Bien déterminé à voir sa différence enfin reconnue officiellement d'un océan à l'autre, le Québec va lancer une vaste offensive à travers le pays pour convaincre les Canadiens de la justesse de ses revendications.

On reconnaît bien ici les tactiques fédéralistes malhonnêtes de La Presse.

Bien déterminé? Vaste offensive? Quelle farce! Le gouvernement ne se donne aucune échéance. Et il n'identifie pas la moindre conséquence si le projet n'aboutit jamais.

De plus, il parle d'une approche "pédagogique" et qualifie avec mépris toute autre stratégie de "couteau à la gorge".

Ben oui, parce qu'apparemment, pour les fédéralistes, exiger qu'on reconnaisse l'existence de notre évidente spécificité, c'est l'équivalent de tenir un couteau à la gorge du Canada.

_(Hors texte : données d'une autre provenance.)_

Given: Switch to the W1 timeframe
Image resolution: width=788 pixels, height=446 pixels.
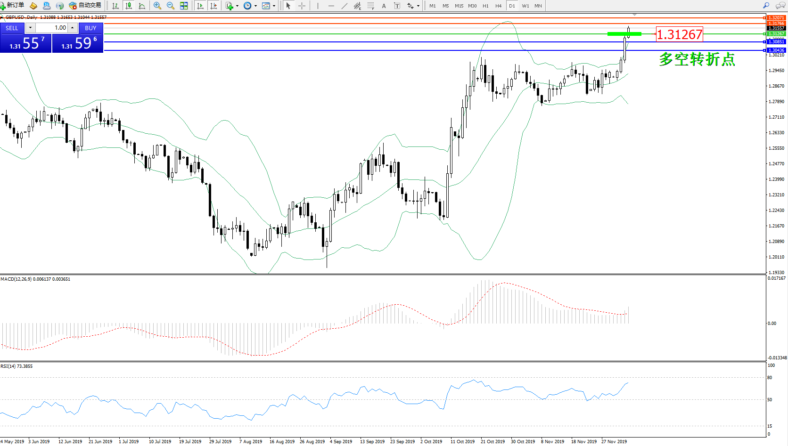Looking at the screenshot, I should point(525,6).
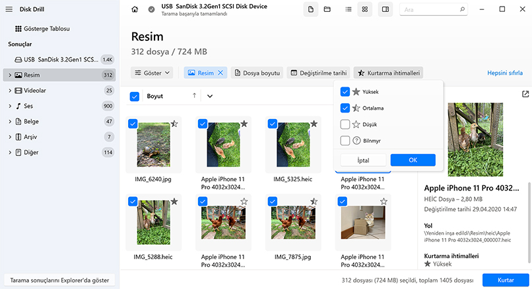The width and height of the screenshot is (532, 289).
Task: Check the Bilinmiyor option checkbox
Action: 345,140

Et à La Presse, on qualifie cet exercice digne d'un vil paillasson de "vaste offensive"?

Ils se fichent de nous complètement.

Ce document, dont La Presse Canadienne a obtenu copie, est intitulé Québécois, c'est notre façon d'être Canadiens et constitue la toute première politique du gouvernement Couillard «d'affirmation du Québec et des relations canadiennes».

Quel slogan pathétique.

Couillard prétend qu'il veut convaincre le reste du pays que les Québécois sont différents... avec un slogan qui affirme qu'ils ne le sont pas.

"Oui, on est des Québécois, mais ça ne veut strictement rien dire, c'est juste notre façon à nous d'être des Canadiens."

C'est officiel, chers amis. Elvis Gratton n'est plus une comédie de fiction. C'est un documentaire sur le parti libéral du Québec:



Dans le document, lancé à l'occasion des célébrations entourant le 150e anniversaire de la fédération canadienne, le gouvernement Couillard reprend à son compte toutes les revendications traditionnelles du Québec et s'approprie, en les actualisant, les fameuses cinq conditions préalables fixées par le gouvernement de Robert Bourassa en 1986:
- reconnaissance du Québec comme société distincte,
- limites au pouvoir fédéral de dépenser,
- garantie d'une représentation québécoise à la Cour suprême,
- droit de veto sur les modifications constitutionnelles
- et pouvoirs accrus en matière d'immigration.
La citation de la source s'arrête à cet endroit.